Dr. Peter Cannon-Brookes
Born in London in 1938 and educated at Bryanston, Dr. Peter Cannon-Brookes studied Natural Sciences at Trinity Hall, Cambridge, receiving his Honours Degree in 1960. He then studied at the Courtauld Institute of Art, London University, receiving his PhD. He served as Keeper of the Department of Art, Birmingham City Museum and Art Gallery, 1965-78, where he was prominent in the introduction of environmental conservation into provincial museums. Working closely with Prof. Nathan Stolow (Founder Director of The Canadian Conservation Institute) and Dr. Garry Thomson (Scientific Adviser to the Trustees and Head of the Scientific Department, National Gallery, London) they refined techniques of packing and transport of works of art and Dr. Cannon-Brookes designed the packing techniques using natural organic materials and supervised the transport of major art exhibitions to Lyon, Prague, and Milan and smaller consignments subsequently.
In 1978-86 he was Keeper of the Department of Art, National Museum of Wales, Cardiff, where he continued to develop these increasingly unfashionable techniques.
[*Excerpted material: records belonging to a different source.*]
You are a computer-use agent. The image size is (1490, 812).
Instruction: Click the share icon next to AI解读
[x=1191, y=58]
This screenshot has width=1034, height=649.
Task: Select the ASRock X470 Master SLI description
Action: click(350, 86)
He served as President of the International Art Exhibitions Committee of ICOM (The International Council of Museums), 1977-79, and Vice-President of the ICOM Conservation Committee, 1980-81, and he was elected a Fellow of the Internal Institute of Conservation. At the same time he founded The International Journal of Museum Management and Curatorship in 1981 and edited it, with his wife Caroline, until 2003.
Subsequently Dr. Cannon-Brookes was Museum Services Director of the software house STIPPLE Database Services, 1986-90, and Consultant Curator of The Tabley House Collection, University of Manchester, 1988-2019.
The almost universal acceptance of plastics-based packing of fragile works of art since the 1970s, so that it became the industry standard, made serious consideration of alternative strategies using natural organic materials rarely practicable. Nonetheless, Dr. Cannon-Brookes continued when appropriate to use them until blocked by the insurers in 2019.